I will never buy another brand new car. Why?

At the end of the day, it’s just a car. The “new car” smell and feel doesn’t last nearly as long as you think it will. It started to feel like just another car after about 45 days, and I became numb to new car smell in a few weeks.

In the early 1990’s, most cars didn’t see 150,000 miles. Now? Most cars outlive 200,000 miles without needing major repairs. Cars are cheaper, safer, faster, more reliable, and come with more creature comforts than ever before.

Although I will be holding onto my Accord for many years to come, I could have easily bought a pre-owned car with even more features, for less money than a brand new car.

Don’t pay the “first owner” car tax if you don’t have to. Always buy pre-owned.

 

Depreciation is a killer.

Everybody has heard the phrase “your car loses value when you drive it off the lot”, but has anyone ever explained WHY?

Depreciation isn’t that your car is now worth less than it was ten minutes ago, it’s that you will be forced to SELL it for less than you paid, ten minutes ago. New and pre-owned cars alike, they are both impacted by two items. Retail Value vs Trade-In Value

Retail: What a dealership hopes to charge for a vehicle for sale.
Trade In: What a dealership hopes to pay you to sell your vehicle to them.

Pro-tip: Trade In is negotiable. Don’t believe that their offer is final. However, be aware that a dealer may give you a higher trade-in value, and move that overpayment to another area of the deal that keeps them making money (new car price, financing, etc)

 

Remember that cars are commodities.

Honda sold 355,557 Accord models in the United States in 2015 alone. That means that in the last four years, 1.4 million brand new Accords hit the road. This doesn’t account for the last few decades of Accords that are still on the streets, and every other model of every other car in the nation.

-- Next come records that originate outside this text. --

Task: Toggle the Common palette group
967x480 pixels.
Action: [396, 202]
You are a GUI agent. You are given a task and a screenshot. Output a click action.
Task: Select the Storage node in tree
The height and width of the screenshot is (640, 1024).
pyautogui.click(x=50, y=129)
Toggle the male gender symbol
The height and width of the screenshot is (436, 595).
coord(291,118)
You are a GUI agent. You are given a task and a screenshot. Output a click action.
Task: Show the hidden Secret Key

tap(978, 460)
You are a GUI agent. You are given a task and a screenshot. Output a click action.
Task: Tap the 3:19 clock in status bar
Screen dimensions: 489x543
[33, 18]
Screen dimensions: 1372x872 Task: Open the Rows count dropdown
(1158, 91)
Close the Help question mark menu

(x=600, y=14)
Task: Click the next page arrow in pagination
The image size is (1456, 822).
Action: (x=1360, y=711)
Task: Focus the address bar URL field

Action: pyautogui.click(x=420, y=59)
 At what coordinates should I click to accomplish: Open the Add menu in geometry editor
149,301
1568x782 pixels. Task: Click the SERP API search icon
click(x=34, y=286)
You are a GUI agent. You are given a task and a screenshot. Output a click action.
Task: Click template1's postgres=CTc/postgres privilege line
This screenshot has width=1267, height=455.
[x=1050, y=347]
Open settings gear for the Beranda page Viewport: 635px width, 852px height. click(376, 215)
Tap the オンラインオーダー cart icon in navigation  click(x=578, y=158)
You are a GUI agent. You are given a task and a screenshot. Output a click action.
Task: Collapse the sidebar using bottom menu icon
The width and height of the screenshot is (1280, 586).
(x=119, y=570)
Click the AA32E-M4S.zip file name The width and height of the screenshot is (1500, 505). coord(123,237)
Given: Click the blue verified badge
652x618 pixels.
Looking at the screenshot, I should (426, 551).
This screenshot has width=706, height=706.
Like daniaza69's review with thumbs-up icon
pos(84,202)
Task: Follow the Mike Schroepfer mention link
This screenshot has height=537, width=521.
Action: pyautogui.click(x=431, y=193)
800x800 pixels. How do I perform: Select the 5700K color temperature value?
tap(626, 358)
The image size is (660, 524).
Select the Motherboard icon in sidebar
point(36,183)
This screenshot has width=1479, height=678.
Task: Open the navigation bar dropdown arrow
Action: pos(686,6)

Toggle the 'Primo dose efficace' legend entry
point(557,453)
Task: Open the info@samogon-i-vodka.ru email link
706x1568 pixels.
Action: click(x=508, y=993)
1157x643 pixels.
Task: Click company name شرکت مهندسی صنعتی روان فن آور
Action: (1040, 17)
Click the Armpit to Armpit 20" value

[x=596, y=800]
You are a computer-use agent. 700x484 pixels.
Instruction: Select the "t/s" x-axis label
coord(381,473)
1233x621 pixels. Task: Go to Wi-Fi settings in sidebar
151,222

No matter how “special” a car may feel, it’s probably one of millions that are identical to it. You WILL find another.

 

The car probably won’t sell tonight.

A car dealership may make you feel like if you leave the lot, the car you like will be sold. Why do they do this? Statistically, the majority of people who visit a dealership will buy a vehicle within 72 hours of beginning their search. The dealership wants to be the one to sell you the car so they will use any tactic, including a sense of urgency, to get you to buy.

Although the car being sold is a real possibility, on average, most dealerships turn over 3% of their inventory each day. That means that there is a 97% chance that the car you saw today will be sitting there tomorrow.

 

The dealership isn’t your friend, and they aren’t doing you any favors.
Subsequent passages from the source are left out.